Medicine on the Edge: Comparative Performance Analysis of On-Device LLMs for Clinical Reasoning
Leon Nissen, Philipp Zagar, Vishnu Ravi, Aydin Zahedivash, Lara Marie, Reimer, Stephan Jonas, Oliver Aalami, and Paul Schmiedmayer

TL;DR
This paper benchmarks on-device large language models for clinical reasoning, assessing their accuracy, efficiency, and feasibility on mobile devices, highlighting the potential and challenges of deploying AI in healthcare settings.
Contribution
It provides a comprehensive performance analysis of publicly available on-device LLMs in medical contexts, emphasizing practical deployment considerations.
Findings
Compact models like Phi-3 Mini balance speed and accuracy.

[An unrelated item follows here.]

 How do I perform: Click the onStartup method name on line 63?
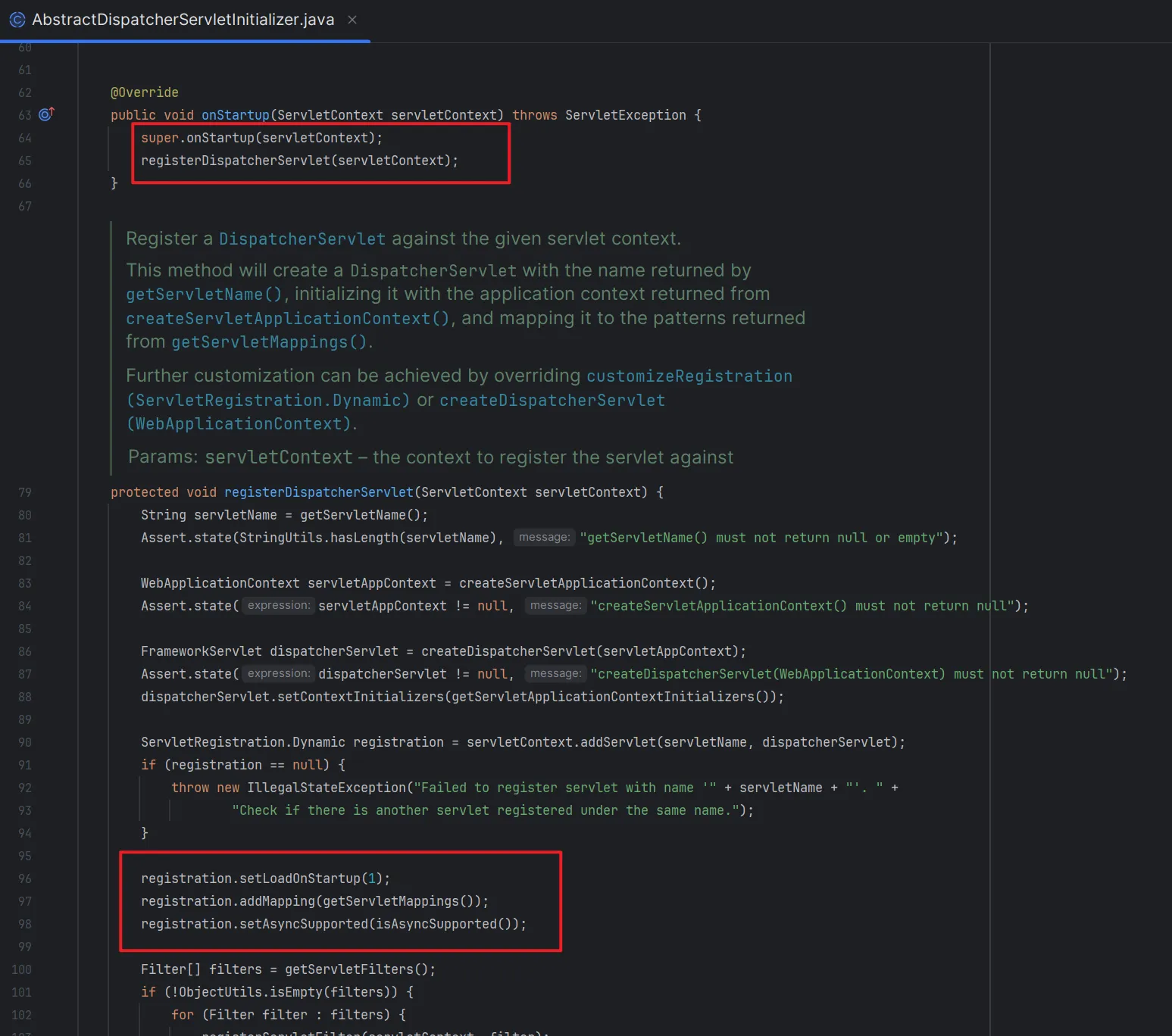pyautogui.click(x=235, y=115)
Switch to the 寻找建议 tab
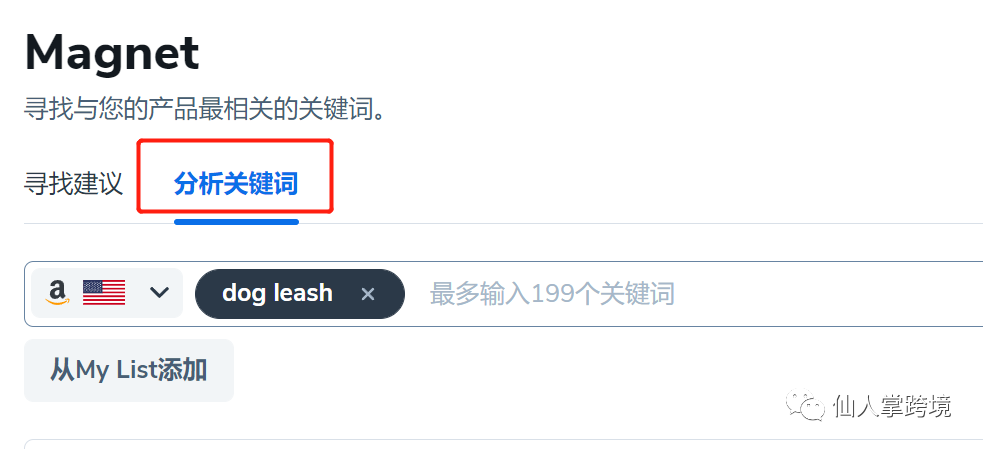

Medically fine-tuned models like Med42 and Aloe achieve higher accuracy.
Older devices can run LLMs, but memory constraints are significant.
Abstract
The deployment of Large Language Models (LLM) on mobile devices offers significant potential for medical applications, enhancing privacy, security, and cost-efficiency by eliminating reliance on cloud-based services and keeping sensitive health data local. However, the performance and accuracy of on-device LLMs in real-world medical contexts remain underexplored. In this study, we benchmark publicly available on-device LLMs using the AMEGA dataset, evaluating accuracy, computational efficiency, and thermal limitation across various mobile devices. Our results indicate that compact general-purpose models like Phi-3 Mini achieve a strong balance between speed and accuracy, while medically fine-tuned models such as Med42 and Aloe attain the highest accuracy. Notably, deploying LLMs on older devices remains feasible, with memory constraints posing a greater challenge than raw processing…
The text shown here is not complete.